This editorial from the Washington Post sounds sane and reasonable regarding a realistic approach to illegal immigration. In addition to understanding immigration within our own borders, we need a comprehensive approach to improve the economic opportunities for our southern neighbors within their own country. NAFTA is creating very negative consequences in some regions to our south and those adverse effects must be addressed.
CONGRESS’S FAILURE to enact a workable immigration system last year prompted the Bush administration to redouble its previously lethargic efforts at enforcing existing immigration laws. The get-tough campaign — more workplace raids and arrests along the Mexican border, plus a smattering of criminal cases against employers — has two goals. One is to show a doubting public that the feds mean business. The other is to make things so miserable for businesses that corporate lobbyists join in the fight for meaningful immigration reform.

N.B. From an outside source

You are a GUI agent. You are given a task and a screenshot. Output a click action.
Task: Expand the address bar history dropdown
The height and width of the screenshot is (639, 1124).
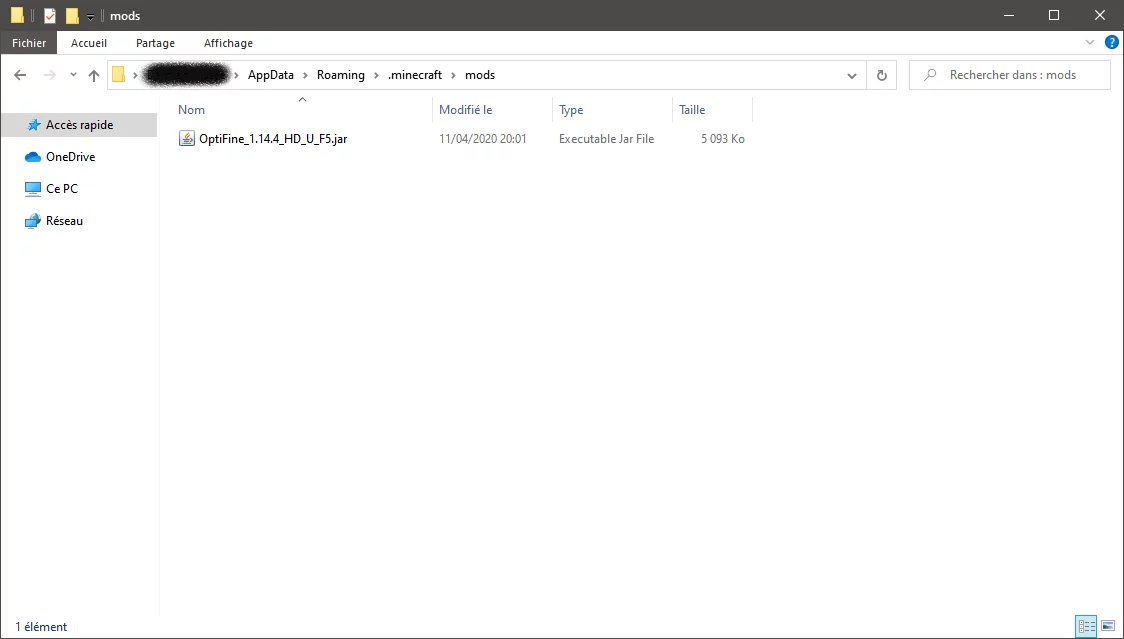click(x=852, y=75)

But the basic legal and economic dynamics that created the nation’s dysfunctional immigration system remain largely unchanged. Despite the economic dip, there is still demand for unskilled labor that native-born Americans cannot supply. That demand will perk up when the economy does. The number of visas available for unskilled workers — 66,000 per year — is laughably inadequate. Many thousands of workers continue to enter the country illegally or enter legally and then overstay their visas. A practical approach would acknowledge both the demand for unskilled labor and the fact that 5 percent of the American workforce consists of undocumented workers. It would raise the quota of temporary employment visas, establish a better system for employers to verify the legal status of job applicants and offer undocumented workers a way to register themselves and eventually earn citizenship. Critics will howl about an amnesty, but realists will see it is the way to address the reality of immigration and labor in a globalized marketplace.